The Asiana aircraft that marines stationed on Gyodong Island near Incheon fired a barrage of warning shots at on Friday was a regular commercial craft flying a normal route, military officials announced on Sunday.
The guards apparently discharged 99 shots, including two blanks, from their K-2 rifles as an unidentified aircraft approached the Northern Limit Line, the de facto maritime border, mistaking it as a North Korean military aircraft.
Fortunately the plane was 13 km away from the guard post and out of the rifles' range of 2,600 m to 3,300 m, leaving it undamaged.
"An analysis of flight tracks from our radar data confirm that the passenger jet was following a normal route" at the time of the shooting, a military source said on Sunday. "The soldiers saw lights from an unidentified object approaching the NLL. They thought it was an Air Force jet from North Korea and so fired the warning shots," he added.
The Ministry of Land, Transport and Maritime Affairs and Asiana Airlines also confirmed that the jet did not deviate from its scheduled route.

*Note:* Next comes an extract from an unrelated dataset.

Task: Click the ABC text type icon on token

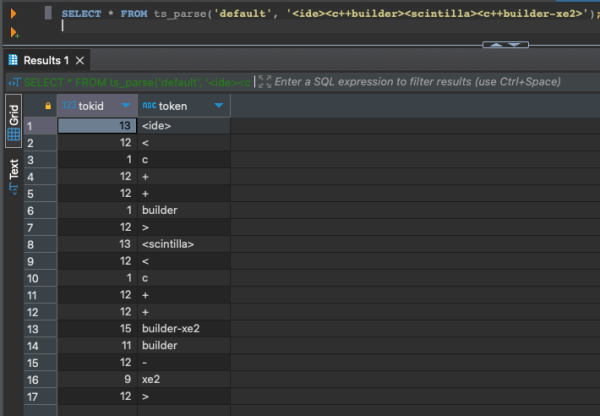Action: point(149,105)
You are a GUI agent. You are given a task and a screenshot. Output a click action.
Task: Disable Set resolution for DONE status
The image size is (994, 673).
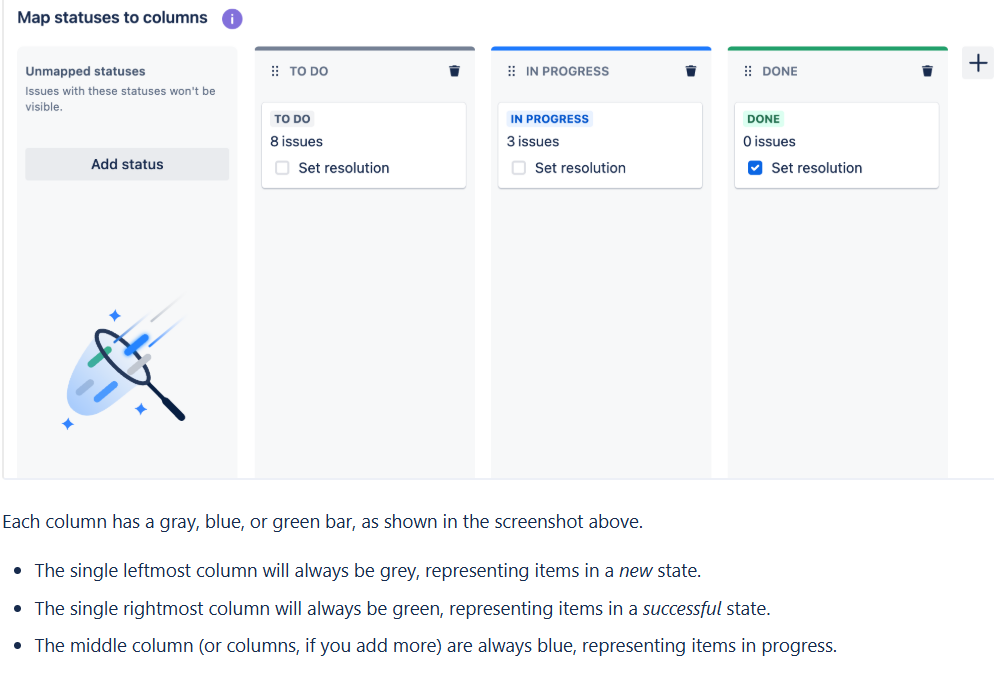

According to the airliner, it was flying from Chengdu, China. A similar aircraft had passed over the same route about 20 minutes ahead of the shooting.
"The passenger jet was at an altitude of about 1,000 m, within the normal range used for landing at Incheon International Airport," said a spokesperson for the carrier. "We have been using the route since the airport opened over 10 years ago without any problems. The soldiers misjudged the situation and overreacted."